A new survey from Solutions Research Group found that 73 percent of Time Warner (s TWX) and Comcast (s CMCSA) subscribers polled thought the idea of their authentication plans (TV Everywhere and OnDemand Online, respectively), which will provide more premium video content online at no extra charge to paying TV subscribers, were either an “excellent” or a “good” idea. We wonder if those respondents knew that authentication wasn’t just bringing a host of new television programming to the web; it’s bringing all the TV ads along with it.
We first learned of this ad frequency increase earlier this week when we spoke to CBS Interactive President Quincy Smith. CBS (s CBS) is the first traditional broadcaster participating in the OnDemand Online trial, and Smith said that one of the hurdles the program needs to overcome is getting consumers used to seeing more ads with their web video programming.
The Wall Street Journal follows up this morning with a story about how shows from OnDemand Online participant Turner (s TWX), including My Boys and The Closer, will both carry their full load of ads from traditional TV, which is more than four times as many ads than the typical ad load on many sites. And as a bonus (for advertisers), the ads can’t be skipped.
The idea of upping the number of ads isn’t a new one. Earlier this year ABC (s DIS) found that users didn’t mind seeing double the number of ads (eight vs. four) during an online broadcast of an hour-long TV show. And NBC (s GE) CEO Jeff Zucker has been banging his “digital dimes for analog dollars” mantra about the disparity between old and newteevee.
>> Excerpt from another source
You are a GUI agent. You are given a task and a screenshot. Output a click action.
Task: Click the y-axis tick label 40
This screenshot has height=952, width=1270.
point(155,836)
How will this industry push towards more ads impact Hulu, which has achieved stratospheric growth in part because of the few ads it shows? A Hulu rep tells the Journal that its focus is on increasing ad effectiveness and revenue rather than frequency. Good luck with that, since Hulu is owned by both NBC and ABC.
There is a chance that online video won’t need as many ads as television. Online video ads can command higher CPMs than their traditional TV counterparts, so you wouldn’t need as many. Though part of that higher CPM is due to less ad clutter. As Smith told us during our interview, there is a long-term possibility of relying more on ad targeting than frequency. Hulu itself is delving deeper into behavioral targeting by bringing on AudienceScience to improve the effectiveness of the portal’s video ads.
But until then, meet the newteevee, same as the oldteevee.